* WHAT THIS TASK INVOLVES
Swap each "Screen dimensions" in the data below for "Screen size", leaving every other line and word untouched.

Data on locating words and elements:
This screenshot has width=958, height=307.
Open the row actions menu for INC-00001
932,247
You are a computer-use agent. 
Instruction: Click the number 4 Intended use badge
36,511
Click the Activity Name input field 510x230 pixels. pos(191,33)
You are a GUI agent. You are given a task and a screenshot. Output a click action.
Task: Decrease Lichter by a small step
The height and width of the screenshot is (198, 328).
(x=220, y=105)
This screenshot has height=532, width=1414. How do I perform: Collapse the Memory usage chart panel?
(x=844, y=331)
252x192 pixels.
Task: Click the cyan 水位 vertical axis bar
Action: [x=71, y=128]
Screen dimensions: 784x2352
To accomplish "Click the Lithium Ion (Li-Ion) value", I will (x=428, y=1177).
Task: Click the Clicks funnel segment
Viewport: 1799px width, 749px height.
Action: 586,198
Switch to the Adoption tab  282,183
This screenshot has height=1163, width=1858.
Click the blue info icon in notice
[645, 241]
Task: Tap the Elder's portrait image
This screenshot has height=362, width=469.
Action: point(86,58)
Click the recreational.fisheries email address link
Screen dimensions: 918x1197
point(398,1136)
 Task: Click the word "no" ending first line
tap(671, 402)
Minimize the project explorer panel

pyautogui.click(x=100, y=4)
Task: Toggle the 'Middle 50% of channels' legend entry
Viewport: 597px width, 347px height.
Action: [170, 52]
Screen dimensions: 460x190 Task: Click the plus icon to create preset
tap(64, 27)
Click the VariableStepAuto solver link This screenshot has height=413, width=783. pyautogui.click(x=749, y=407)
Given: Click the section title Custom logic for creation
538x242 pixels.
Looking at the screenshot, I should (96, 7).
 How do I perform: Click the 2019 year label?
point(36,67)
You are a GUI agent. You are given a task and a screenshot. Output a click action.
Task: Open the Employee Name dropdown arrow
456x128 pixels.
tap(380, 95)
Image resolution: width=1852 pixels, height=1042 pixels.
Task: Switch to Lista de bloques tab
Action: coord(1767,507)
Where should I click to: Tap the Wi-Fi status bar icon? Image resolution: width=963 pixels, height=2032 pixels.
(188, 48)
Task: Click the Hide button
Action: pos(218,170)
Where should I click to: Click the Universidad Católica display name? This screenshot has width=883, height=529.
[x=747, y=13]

* EXERCISE RESULT
This screenshot has width=958, height=307.
Open the row actions menu for INC-00001
932,247
You are a computer-use agent. 
Instruction: Click the number 4 Intended use badge
36,511
Click the Activity Name input field 510x230 pixels. pos(191,33)
You are a GUI agent. You are given a task and a screenshot. Output a click action.
Task: Decrease Lichter by a small step
The height and width of the screenshot is (198, 328).
(x=220, y=105)
This screenshot has height=532, width=1414. How do I perform: Collapse the Memory usage chart panel?
(x=844, y=331)
252x192 pixels.
Task: Click the cyan 水位 vertical axis bar
Action: [x=71, y=128]
Screen size: 784x2352
To accomplish "Click the Lithium Ion (Li-Ion) value", I will (x=428, y=1177).
Task: Click the Clicks funnel segment
Viewport: 1799px width, 749px height.
Action: 586,198
Switch to the Adoption tab  282,183
This screenshot has height=1163, width=1858.
Click the blue info icon in notice
[645, 241]
Task: Tap the Elder's portrait image
This screenshot has height=362, width=469.
Action: point(86,58)
Click the recreational.fisheries email address link
Screen size: 918x1197
point(398,1136)
 Task: Click the word "no" ending first line
tap(671, 402)
Minimize the project explorer panel

pyautogui.click(x=100, y=4)
Task: Toggle the 'Middle 50% of channels' legend entry
Viewport: 597px width, 347px height.
Action: [170, 52]
Screen size: 460x190 Task: Click the plus icon to create preset
tap(64, 27)
Click the VariableStepAuto solver link This screenshot has height=413, width=783. pyautogui.click(x=749, y=407)
Given: Click the section title Custom logic for creation
538x242 pixels.
Looking at the screenshot, I should (96, 7).
 How do I perform: Click the 2019 year label?
point(36,67)
You are a GUI agent. You are given a task and a screenshot. Output a click action.
Task: Open the Employee Name dropdown arrow
456x128 pixels.
tap(380, 95)
Image resolution: width=1852 pixels, height=1042 pixels.
Task: Switch to Lista de bloques tab
Action: coord(1767,507)
Where should I click to: Tap the Wi-Fi status bar icon? Image resolution: width=963 pixels, height=2032 pixels.
(188, 48)
Task: Click the Hide button
Action: pos(218,170)
Where should I click to: Click the Universidad Católica display name? This screenshot has width=883, height=529.
[x=747, y=13]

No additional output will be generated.